Health and social care workers have been stretched thin, working longer hours and more shifts day and night to provide continuous care. 56% said they have worked overtime, with just under a third of workers doing more than 5 hours of overtime every week. This has led to a decline in work-life balance. Before the pandemic, 24% described their work life balance as very poor or poor which has now increased by 9% to 33%. Of those who said their work-life balance is very poor or poor, the 18-25 age group accounted for the largest proportion.

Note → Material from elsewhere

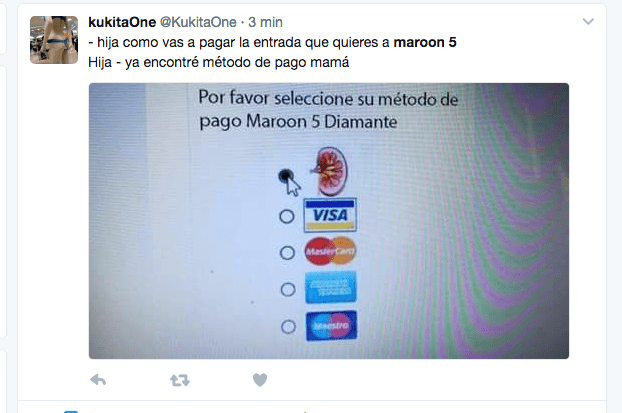Choose the MasterCard radio button
This screenshot has height=413, width=622.
point(287,253)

However, regardless of age, working long hours is physically and mentally taxing and with less time to sleep and recharge, fatigue increases and so does the risk of physical health problems and mental health illnesses.

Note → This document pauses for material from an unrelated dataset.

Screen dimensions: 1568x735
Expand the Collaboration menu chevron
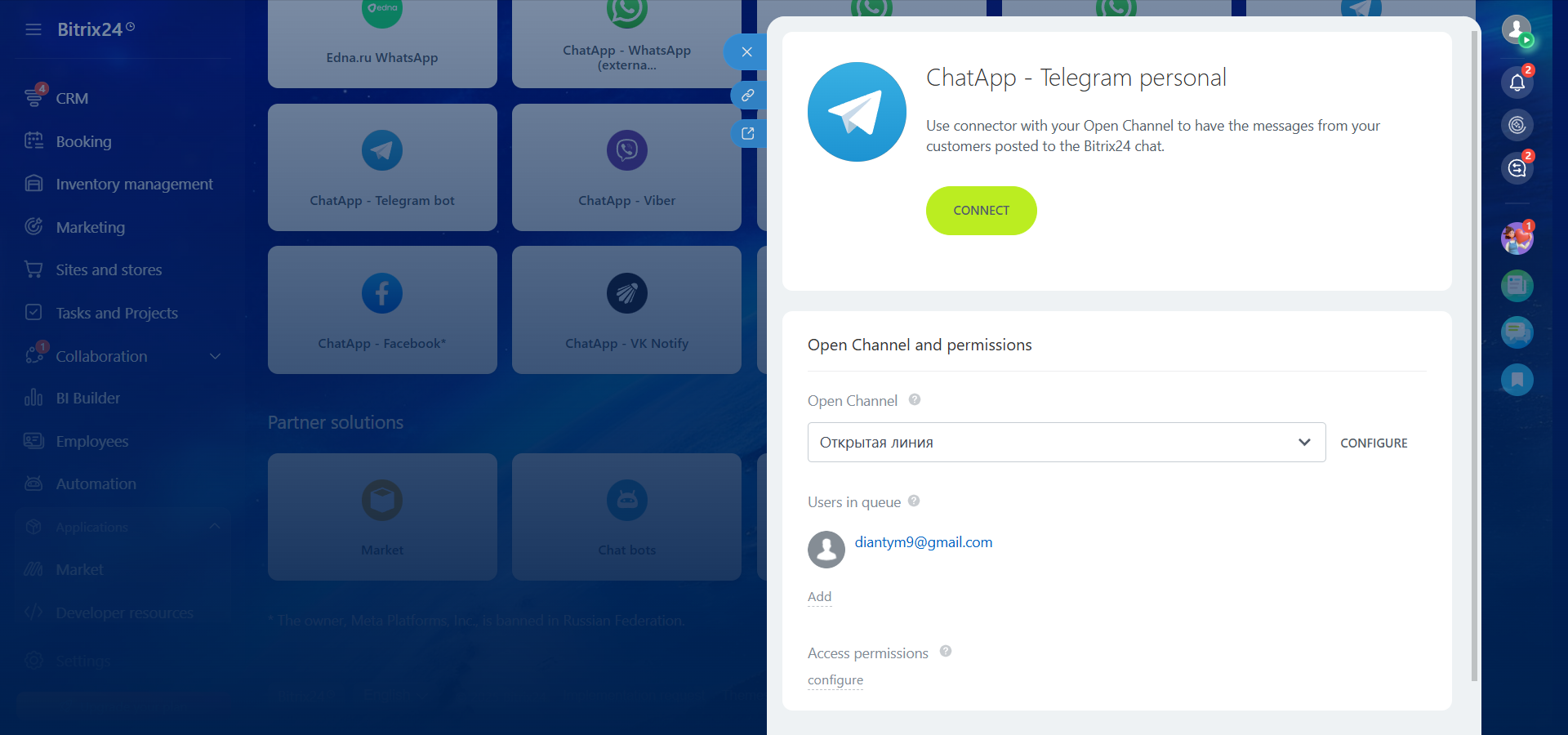(216, 357)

Shared support between colleagues.

56% of workers said that their relationships with work colleagues have not changed much over the last 12 months, in fact, 25% have enjoyed improved relationships. 33% of this figure put this down to frequent check-ins and some of the responses we saw included:

  • “Staff have pulled together and there’s more empathy between us”
  • “Shared trauma” 
  • “Having the same stress and supporting each other more during the pandemic”

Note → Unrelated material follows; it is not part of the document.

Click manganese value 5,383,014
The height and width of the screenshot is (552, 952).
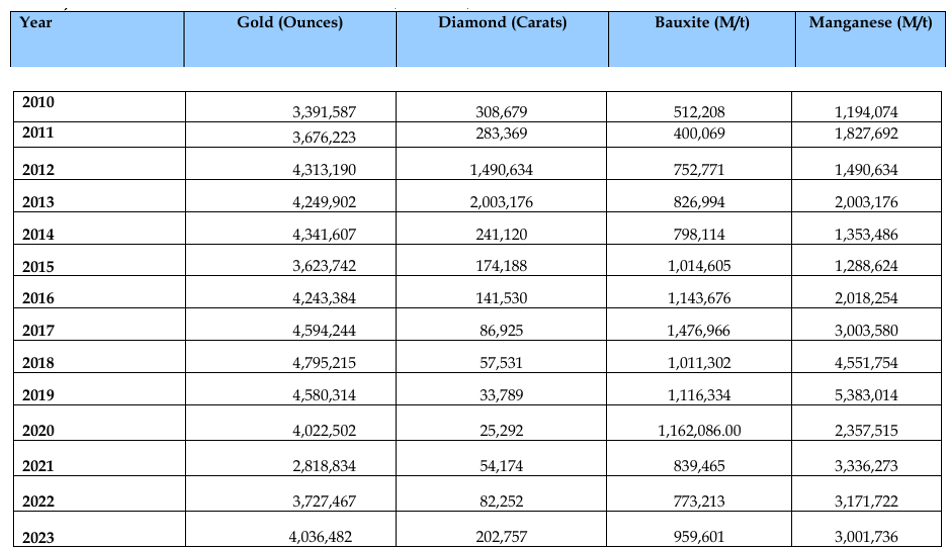click(866, 395)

We can all agree that support from colleagues can make a world’s difference in the day-to-day battles of our work and personal lives.

The call for more mental health resources.

Whilst the majority of workers felt that their employer was helping them manage their stress levels, 27% have battled through stress without sufficient employer support. Furthermore, 58% felt that there are not enough support structures offered by their employer to help them with positive health and wellbeing, which leads us on to the type of resources that workers are looking for at work:

  • Stress reduction workshops - 43%
  • Mindfulness classes - 39%
  • A wellbeing champion - 38%
  • Training about mental health, resilience and stress management  - 36%
  • Meditation sessions - 32% 

There is potential for employers to offer a real mixed bag of resources and we’ve explained the benefits of each one of these in this article.

Employers still have a lot of work to do when it comes to their workers. Workers with better health and wellbeing are in a stronger position to deliver higher standards of care which is something that can’t be compromised. It’s important that workers look out for themselves and each other but after the turbulent year we’ve all had, the expectation from employers to look out for their workers has significantly increased. Workers must feel comfortable enough at work to speak up without the worry of reprisal or stigma (currently 42% don’t feel like they’re able to do this).

Employers need to be having those open conversations, checking-in, offering resources, and encouraging workers to take annual leave to avoid burnout. Health and social care workers are a necessity in our ecosystem and employers would do well to take on board this research and suggestions to retain valued workers and build and maintain a happier, healthier workforce to benefit the service users of tomorrow.